Ransomware Hits 110,000 Domains with Exposed AWS Access Keys Due to Cloud Misconfigurations

• Hackers targeted 110,000 domains’ Amazon Web Services environments to search for valuable data.
• Unsecured web apps and misconfigured servers revealed over 90,000 exposed unique variables.
• The actors exfiltrated the data after getting Identity and Access Management access keys to the hosting cloud environment.

Update (August 23, 2024): After talking to AWS representatives, we've updated the following article with additional information and provided further clarification based on a statement from AWS.

A yet unnamed cybercriminal gang’s cloud operation targeted 110,000 domains and leveraged over 90,000 exposed unique variables in environment variable (.env) files that contained sensitive data to compromise multiple organizations and then extort the victims, Unit 42 researchers found. AWS declared that services and infrastructure were not affected by these findings.

The report says 7,000 variables were organizations' cloud credentials, and 1,500 were API keys or passwords for social media accounts, some with account names and authentication secret keys. The rest came from on-premises applications.

Among the multiple security missteps were exposing environment variables, such as various app users and passwords stored on unsecured Web applications and misconfigured servers, using long-lived credentials, and the absence of least privilege architecture.

Reconnaissance and initial access operations relied on The Onion Router (TOR) network, and then the threat actor used VPNs for lateral movement and data exfiltration.

The attackers used various organizations’ Amazon Web Services (AWS) environments.
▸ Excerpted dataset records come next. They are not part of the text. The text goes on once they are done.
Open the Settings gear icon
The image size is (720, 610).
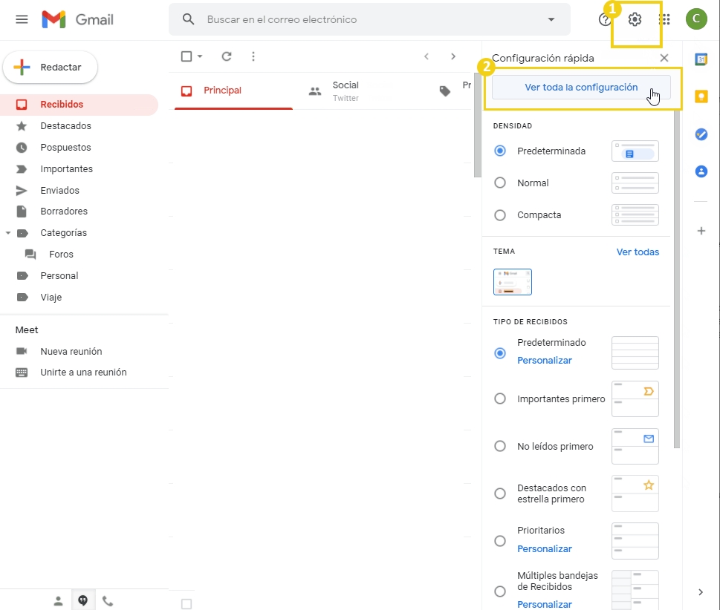point(635,20)
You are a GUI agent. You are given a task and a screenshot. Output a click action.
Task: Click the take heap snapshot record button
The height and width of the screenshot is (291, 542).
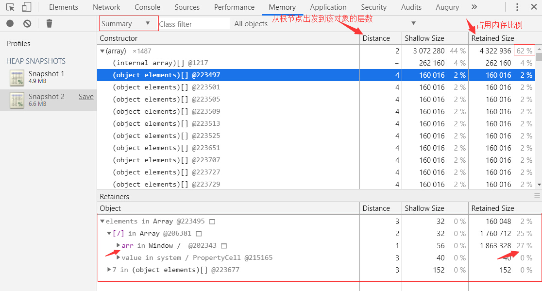pos(9,23)
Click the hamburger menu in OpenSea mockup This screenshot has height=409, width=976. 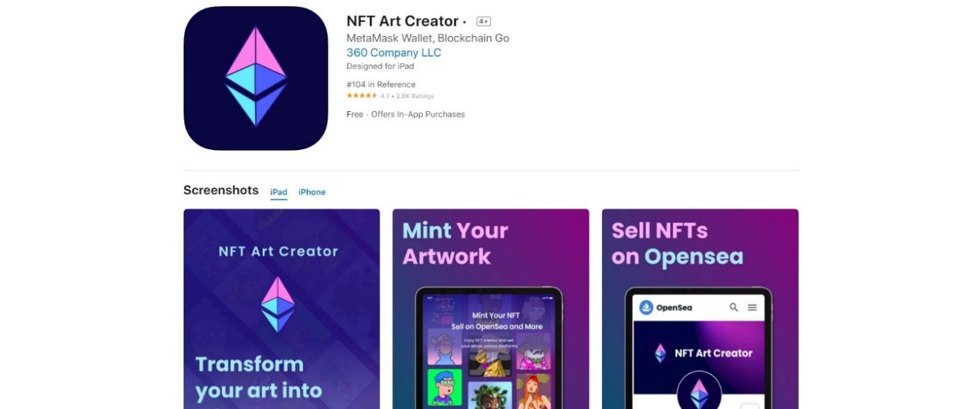point(752,307)
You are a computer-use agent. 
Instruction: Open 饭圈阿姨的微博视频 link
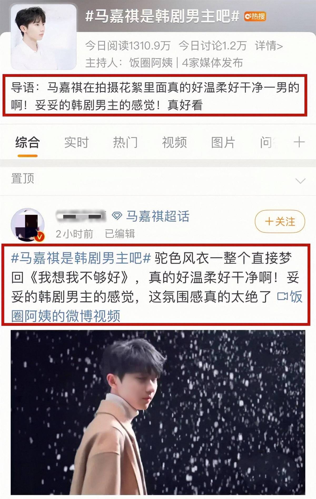point(157,306)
They scanned over 230 million unique targets for sensitive information, identifying exposed AWS Identity and Access Management (IAM) access keys to the hosting cloud environment.

They also searched for Security Token Service (STS), Simple Storage Service (S3), and Simple Email Service (SES) via various discovery API calls, and an API request identified all the existing S3 buckets.

Privilege escalation helped the cybercriminals create new IAM roles with administrative permissions where needed. The threat actors created infrastructure stacks using AWS Lambda and made multiple lambda functions.

Using the S3 Browser tool, which generates various S3 API calls when used, the hackers stole and then deleted S3 bucket objects.

An AWS spokesperson declared the company’s services and infrastructure are not affected by the issues Unit 42 identified, which AWS says were “a result of a threat actor abusing misconfigured web applications—hosted both in the cloud and elsewhere—that allowed public access to environment variable (.env) files.”

The statement continues to say that some of these files “contained various kinds of credentials, including AWS credentials, which were then used by the bad actor to call AWS APIs.” The company mentions that environment variable files should never be publicly exposed or contain AWS credentials, even if kept private.

Customers should follow best practices for IAM to help secure their AWS resources.